I recently attended the IBF Best Practices Conference and Leadership Forum in Orlando this past fall. Prior to my current role, I was a 15 year veteran practitioner and conference presenter in forecasting, S&OP, and planning. I’ve had the privilege of attending many presentations from experts all over the globe discussing S&OP, demand planning process development, metrics, etc… Without a doubt, the knowledge I’ve gained from the IBF has helped me not only advance my own body of knowledge in the field, but it has also provided me with a unique set of tools that could then be shared with colleagues and company leadership.

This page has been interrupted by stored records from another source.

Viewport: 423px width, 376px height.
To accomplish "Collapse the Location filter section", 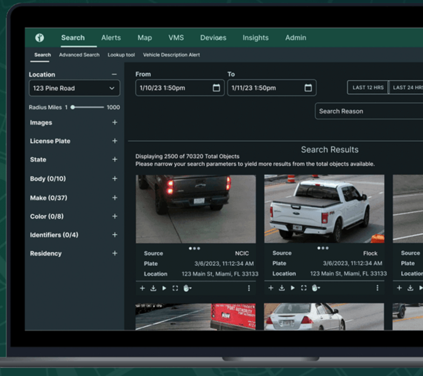I will point(115,74).
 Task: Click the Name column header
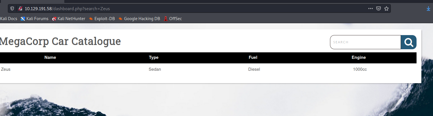[50, 57]
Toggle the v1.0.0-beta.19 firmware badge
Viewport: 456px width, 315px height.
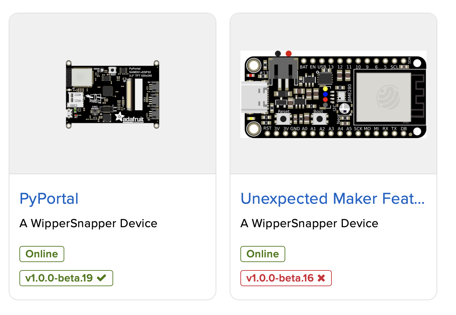click(66, 278)
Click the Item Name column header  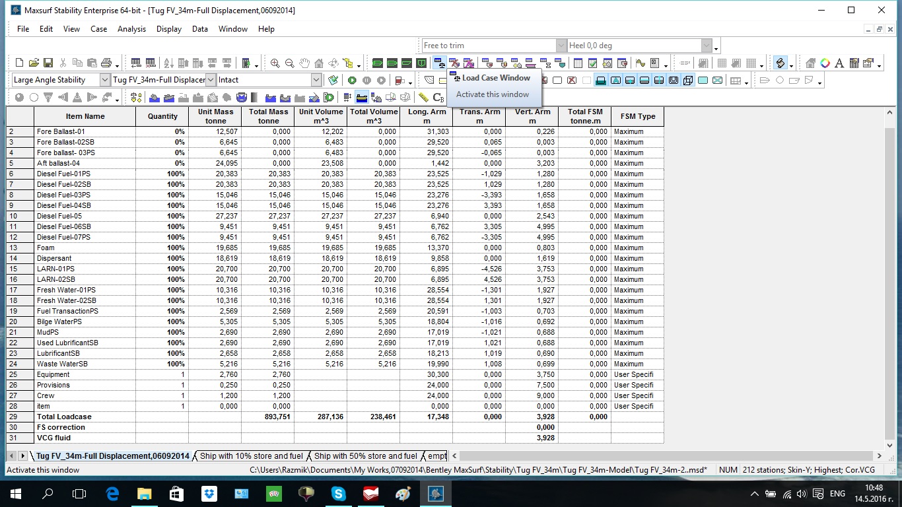click(x=85, y=116)
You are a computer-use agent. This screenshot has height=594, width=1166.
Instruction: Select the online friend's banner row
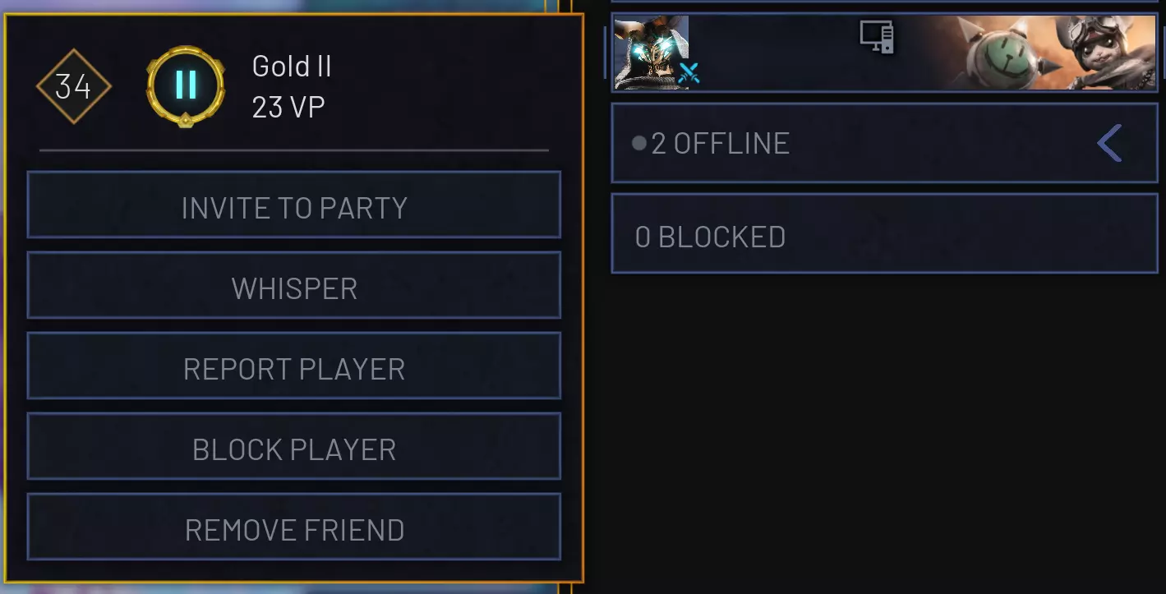[884, 52]
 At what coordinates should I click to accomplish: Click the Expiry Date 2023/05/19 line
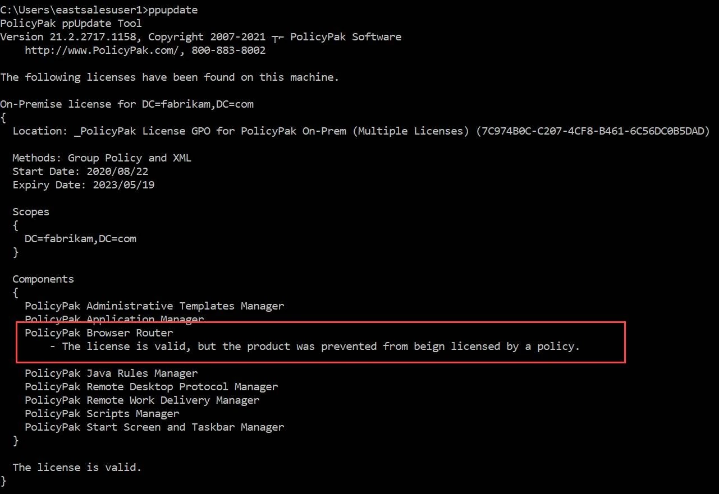tap(83, 185)
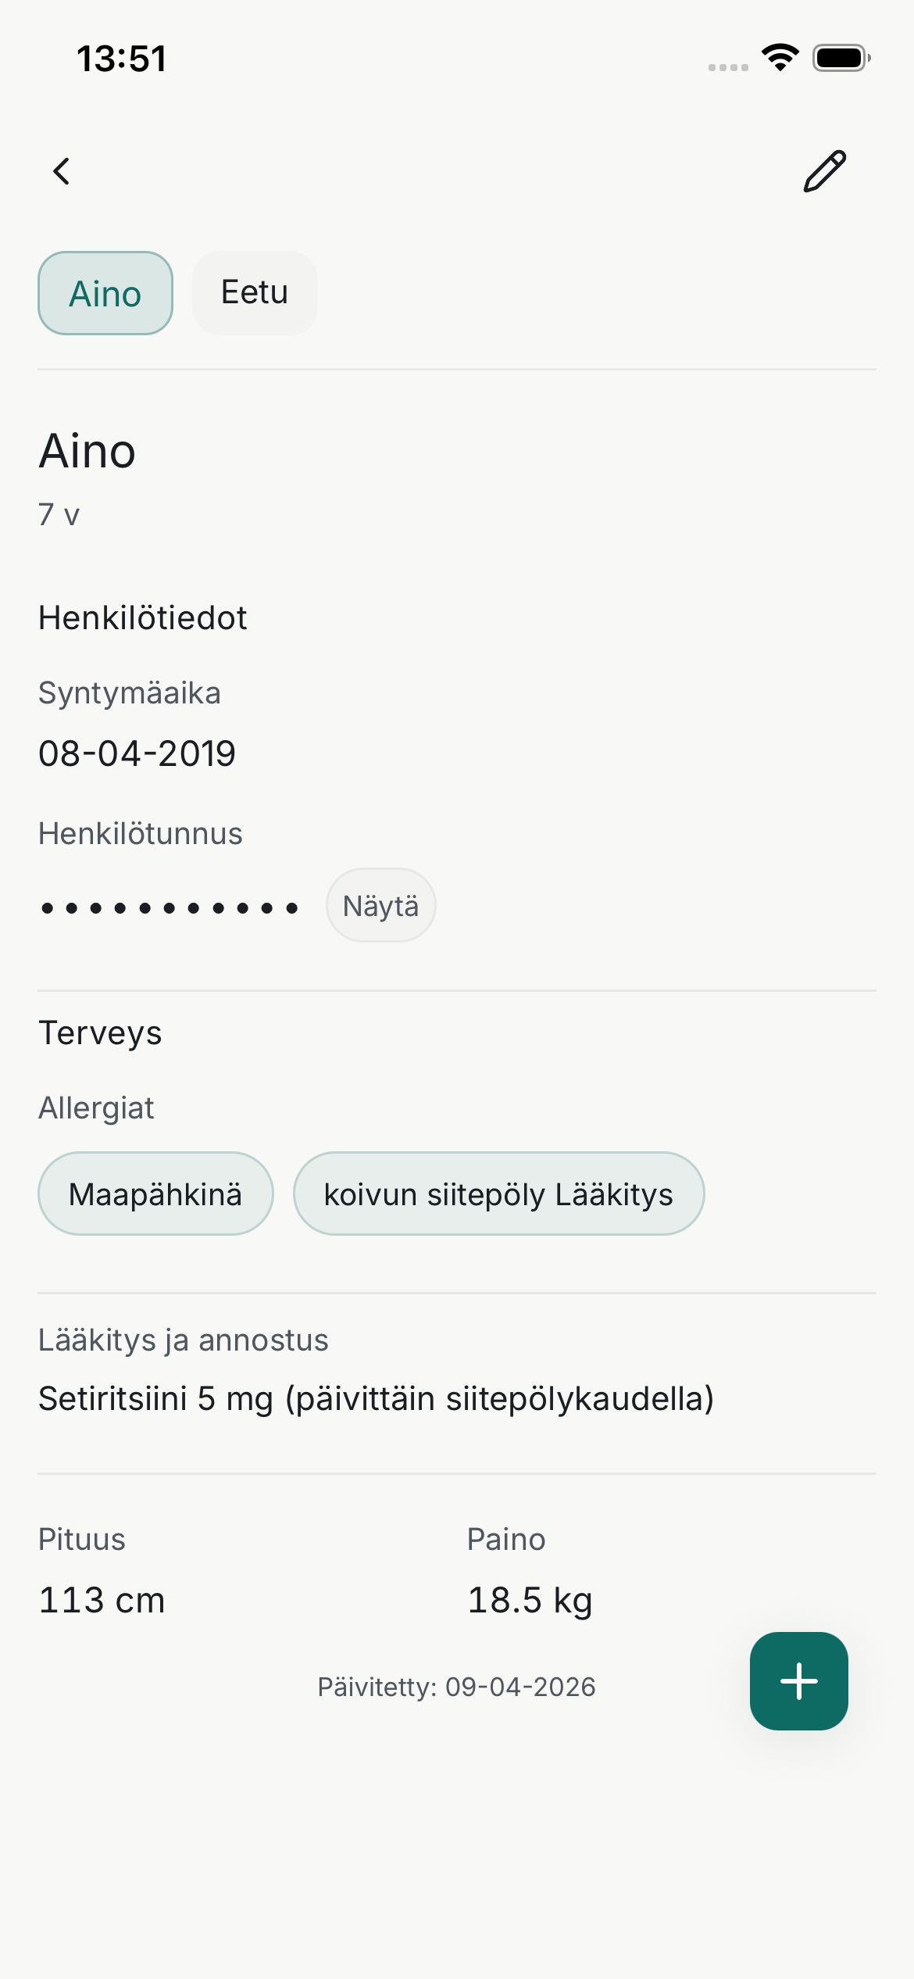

At the IBF in Orlando, the impressive roster of presenters was, as usual, an excellent group of planning leaders set to cover topics reflective of today’s professional. The industry representation was nothing short of incredible, especially for those attendees looking to expand their knowledge of various topics and issues across numerous industries. There were consummate professionals and experts in the field from companies such as L’Oreal, Coca-Cola, Motorola Mobility, Tastykake, Hershey’s, and Tempur Sealy International just to name a few. Collectively there were hundreds of years of experience all in one place and very willing to share their experiences and expertise.

During the Executive Leadership Forum on the first day, it became clear that this conference was going to be a bit different than those of the past. I soon noticed that there was an underlying commonality between speakers I hadn’t seen in previous conferences. It was something nearly everyone could identify with and had to address at some point in their company’s journey in forecasting as well. This continued throughout the conference and I finally realized what was linking nearly every presentation, speaker, and company together. It was big data.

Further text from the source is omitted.